The Taíno religion centred on the worship of zemís, the spirits of the ancestors, as well as opia, the spirits of the forest. Some of the ancestral beings, zemí, rose to the status of deities, worshipped by all Taíno and not just their immediate descendants. The religious ceremonies of the Taíno were largely based around the practice of transcending the human and spirit worlds through the means of a hallucinogenic drug known as cohoba, made by crushing the dried berries of the cojobána tree (Anadenanthera spp.). Under the effects of this hallucinogen, practitioners would often not eat or drink for days, lending their bodies a skeletal appearance, which reflected the world of the ancestors that they were supposed to have visited.

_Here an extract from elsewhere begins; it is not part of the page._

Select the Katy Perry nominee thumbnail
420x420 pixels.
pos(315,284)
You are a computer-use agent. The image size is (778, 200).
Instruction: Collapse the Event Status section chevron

Their confused utterances were consider a mode of communication with the ancestors. The importance of the cohiba ceremonies of the Taíno is underlined by the amount of paraphernalia associated with the preparation and consumption of cohiba which survives. Cohiba spoons are particularly prominent, for transferring the cohiba from the vessel it was prepared in onto the surface from which it was snorted. It has even been argued that the principal ritual purpose of the zemí sculptures, the figural representations of the spirits, was to provide a surface from which snuff could be snorted.
This exceptional pestle was designed for use in this ceremony, in the important function of grinding the dried berries into a fine powder which practitioners could snort. It consists of a large disk-like base, rising through a conical body, up to a finial which consists of two birds’ heads. Around the neck of the pestle, and the bodies of the birds, are traditional Taíno patterns: zig-zags embellished with dots, and swirling patterns that mimic the waters of the Caribbean. The birds are somewhat skeletal; large empty orbits stare out at the viewer, while the nostril on the top of the beak is also especially prominent. It is hard to determine which birds are represented here. The length of the beak suggests some kind of seabird, perhaps the American white pelican (Pelecanus erythrorhynchos) which winters in the Caribbean. The choice of birds was not accidental. Of all the forest spirits (opia) known from Taíno myth, birds were considered the most potent travellers between the world of the living and the spirit world. Aquatic birds of all types were especially prominent, seeing as they could traverse all three of the earthly realms – land, sea, and sky – and so the identification of these birds as seabirds would make sense given the transcendental nature of the cohoba ceremony.